■ TEXT SECTION
--- BEGIN ---
In the aftermath of George Floyd’s death in 2020, a white student asked a professor to lower grading standards on the final exam for black students because of the “unjust murders of Ahmaud Arbery, Breonna Taylor and George Floyd.”
Accounting professor Gordon Klein thought this would be demeaning to black students.
“Shocked by the student’s email, which struck me as deeply patronizing and offensive to the same black students he claimed to care so much about,” Klein wrote, “I collected my thoughts and, 20 minutes later, emailed back: ‘Are there any students that may be of mixed parentage, such as half black half-Asian? What do you suggest I do with respect to them? A full concession or just half? Also, do you have any idea if any students are from Minneapolis? I assume that they are probably especially devastated as well. I am thinking that a white student from there might possibly be even more devastated by this, especially because some might think that they’re racist even if they are not.'”
Klein said that he cited Martin Luther King’s “I Have a Dream” speech, in which he hoped his children would be judged by the content of their character and not by their skin color.
--- END ---
■ EXERCISE INPUTS
--- BEGIN ---
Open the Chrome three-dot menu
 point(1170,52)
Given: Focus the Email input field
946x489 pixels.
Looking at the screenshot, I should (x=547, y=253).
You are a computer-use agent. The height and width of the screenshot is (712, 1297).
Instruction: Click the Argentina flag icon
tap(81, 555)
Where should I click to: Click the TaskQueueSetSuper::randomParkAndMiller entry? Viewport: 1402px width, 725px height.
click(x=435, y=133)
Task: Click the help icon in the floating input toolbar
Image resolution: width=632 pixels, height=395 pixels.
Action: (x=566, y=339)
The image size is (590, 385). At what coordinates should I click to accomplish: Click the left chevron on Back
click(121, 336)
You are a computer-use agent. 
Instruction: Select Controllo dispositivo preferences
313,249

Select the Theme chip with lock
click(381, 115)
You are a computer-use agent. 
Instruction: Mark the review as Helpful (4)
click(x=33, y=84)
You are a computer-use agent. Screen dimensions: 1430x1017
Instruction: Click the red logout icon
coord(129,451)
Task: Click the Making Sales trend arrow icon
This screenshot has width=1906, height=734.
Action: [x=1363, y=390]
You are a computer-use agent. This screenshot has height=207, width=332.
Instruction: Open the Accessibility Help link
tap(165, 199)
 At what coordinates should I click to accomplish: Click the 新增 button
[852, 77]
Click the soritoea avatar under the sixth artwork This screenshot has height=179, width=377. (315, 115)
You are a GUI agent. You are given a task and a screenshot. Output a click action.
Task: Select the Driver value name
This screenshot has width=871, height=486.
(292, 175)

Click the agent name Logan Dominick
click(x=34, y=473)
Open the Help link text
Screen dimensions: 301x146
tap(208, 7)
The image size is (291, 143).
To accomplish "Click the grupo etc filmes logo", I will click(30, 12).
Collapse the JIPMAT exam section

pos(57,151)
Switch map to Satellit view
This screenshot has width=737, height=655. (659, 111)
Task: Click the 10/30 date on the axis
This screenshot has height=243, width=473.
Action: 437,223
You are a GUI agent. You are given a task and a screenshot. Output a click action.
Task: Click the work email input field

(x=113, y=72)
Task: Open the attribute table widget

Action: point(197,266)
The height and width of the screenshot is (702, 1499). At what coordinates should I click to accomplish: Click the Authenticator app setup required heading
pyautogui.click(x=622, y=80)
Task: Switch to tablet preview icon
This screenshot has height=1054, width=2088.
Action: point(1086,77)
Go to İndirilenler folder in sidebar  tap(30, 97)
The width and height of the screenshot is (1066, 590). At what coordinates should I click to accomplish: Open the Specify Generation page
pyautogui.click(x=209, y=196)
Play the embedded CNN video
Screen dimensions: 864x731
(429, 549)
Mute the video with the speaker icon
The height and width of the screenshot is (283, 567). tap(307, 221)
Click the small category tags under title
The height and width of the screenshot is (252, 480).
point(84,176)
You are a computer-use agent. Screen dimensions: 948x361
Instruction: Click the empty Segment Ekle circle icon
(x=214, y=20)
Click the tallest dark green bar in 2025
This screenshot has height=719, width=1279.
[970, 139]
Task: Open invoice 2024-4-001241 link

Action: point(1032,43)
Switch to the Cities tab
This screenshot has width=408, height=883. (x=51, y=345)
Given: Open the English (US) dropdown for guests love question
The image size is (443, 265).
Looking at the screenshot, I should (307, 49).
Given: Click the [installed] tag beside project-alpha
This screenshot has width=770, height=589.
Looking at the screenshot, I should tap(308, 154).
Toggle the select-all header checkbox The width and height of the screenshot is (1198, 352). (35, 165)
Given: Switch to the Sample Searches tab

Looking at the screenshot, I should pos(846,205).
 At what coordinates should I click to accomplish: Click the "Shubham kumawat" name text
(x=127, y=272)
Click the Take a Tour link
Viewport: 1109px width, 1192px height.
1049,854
--- END ---
■ WRITTEN TASKS
a: Copy the rows word for word, from the line that contains "Go to İndirilenler" through the line that contains "This screenshot has width=408, height=883.".
b: Continue the text about Gordon Klein and the student's grading request from where it stops.

■ RESULTS FOR THE EXERCISE
a:
Go to İndirilenler folder in sidebar  tap(30, 97)
The width and height of the screenshot is (1066, 590). At what coordinates should I click to accomplish: Open the Specify Generation page
pyautogui.click(x=209, y=196)
Play the embedded CNN video
Screen dimensions: 864x731
(429, 549)
Mute the video with the speaker icon
The height and width of the screenshot is (283, 567). tap(307, 221)
Click the small category tags under title
The height and width of the screenshot is (252, 480).
point(84,176)
You are a computer-use agent. Screen dimensions: 948x361
Instruction: Click the empty Segment Ekle circle icon
(x=214, y=20)
Click the tallest dark green bar in 2025
This screenshot has height=719, width=1279.
[970, 139]
Task: Open invoice 2024-4-001241 link

Action: point(1032,43)
Switch to the Cities tab
This screenshot has width=408, height=883. (x=51, y=345)

b:
For the record, racial preferences in California are illegal. In 1996, 54 percent of California voters barred their government from discriminating against or granting preferences to individuals or groups on the basis of race and sex in government hiring, contracting, and admissions.
Students circulated a petition demanding that UCLA fire Klein, who’s taught at the school for 40 years. You’d think that a university serious about academic principles would back a professor who refused to treat students differently based on race. But not UCLA. It suspended him and banned him from campus. The school eventually reinstated him.
Klein has his job back, but the suspension has impacted his reputation. Consulting jobs have dried up. He’s filed a lawsuit against the University of California system over the loss of this income.
Professors everywhere who believe in fairness and diversity of opinions should take Klein’s words to heart:
“No employee should ever cower in fear of his employer’s power to silence legitimate points of view, and no society should tolerate government-sponsored autocrats violating constitutional mandates.”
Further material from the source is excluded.